Friday, October 30, 2020 1:30 PM to 3:00 PM EDT
Online Location

"Shot on a cross-country train trip from Los Angeles to New York, Miko Revereza’s debut feature No Data Plan turns a familiar cinematic conceit into a conduit for personal reflection. Living in the U.S. illegally for over twenty years, the Filipino-born Revereza frames the three-day journey as a microcosm of the immigrant experience—its dangers, practicalities, and realities.

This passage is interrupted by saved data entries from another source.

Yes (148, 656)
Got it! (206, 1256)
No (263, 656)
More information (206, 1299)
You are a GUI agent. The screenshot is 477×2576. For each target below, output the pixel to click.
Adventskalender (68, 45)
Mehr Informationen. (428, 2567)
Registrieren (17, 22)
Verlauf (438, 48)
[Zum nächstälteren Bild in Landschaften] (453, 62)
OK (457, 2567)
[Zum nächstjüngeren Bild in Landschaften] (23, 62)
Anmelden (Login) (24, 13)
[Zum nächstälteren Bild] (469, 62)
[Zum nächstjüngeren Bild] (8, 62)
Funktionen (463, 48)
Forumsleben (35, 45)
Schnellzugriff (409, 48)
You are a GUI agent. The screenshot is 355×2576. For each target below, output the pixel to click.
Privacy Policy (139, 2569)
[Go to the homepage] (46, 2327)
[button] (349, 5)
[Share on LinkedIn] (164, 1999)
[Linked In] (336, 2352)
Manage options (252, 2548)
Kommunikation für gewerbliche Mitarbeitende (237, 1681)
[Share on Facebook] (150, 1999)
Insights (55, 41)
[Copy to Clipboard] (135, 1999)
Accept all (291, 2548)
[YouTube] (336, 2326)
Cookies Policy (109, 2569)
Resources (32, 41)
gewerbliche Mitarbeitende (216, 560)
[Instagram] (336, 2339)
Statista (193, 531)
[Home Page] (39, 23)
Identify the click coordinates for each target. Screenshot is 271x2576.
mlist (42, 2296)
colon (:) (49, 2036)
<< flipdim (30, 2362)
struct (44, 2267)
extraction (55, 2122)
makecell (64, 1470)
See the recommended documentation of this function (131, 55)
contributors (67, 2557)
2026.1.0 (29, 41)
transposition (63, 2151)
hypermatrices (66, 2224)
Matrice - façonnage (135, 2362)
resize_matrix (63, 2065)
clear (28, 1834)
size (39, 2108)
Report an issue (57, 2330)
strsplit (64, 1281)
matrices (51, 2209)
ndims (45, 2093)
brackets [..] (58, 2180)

"As the film begins, Revereza is boarding an Amtrak at Los Angeles’s Union Station, his small digital camera capturing the mass of bodies as they funnel into the various compartments. Through subtitles, he speaks of his mother and how they communicate under threat of government surveillance: she has two phones, one for routine conversations (an “Obama phone”) and one with no data plan, which they use to speak about immigration-related issues.

"Proceeding to tell of his mother’s affair with a younger man (a thread that structures and runs throughout the film), he reflects matter-of-factly on his family life and the strange dynamic these circumstances have prompted. In a diary-like manner reminiscent of Chantal Akerman’s late digital films, Revereza shoots passing landscapes and incidental details with equal curiosity, intuitively capturing the rhythms and longueurs of long-distance train travel, as well as the anxieties of anonymous immigrants—anxieties conveyed in overheard phone calls, encounters with ticket takers, and eventually, the presence of Border Patrol officers. Quiet, contemplative, and legitimately brave, No Data Plan is that rarest of things: a personal film with real world consequences" (Jordan Cronk, Film Comment 2019). 

Miko Revereza is the winner of the 2021 Vilcek Prize for Creative Promise in Filmmaking.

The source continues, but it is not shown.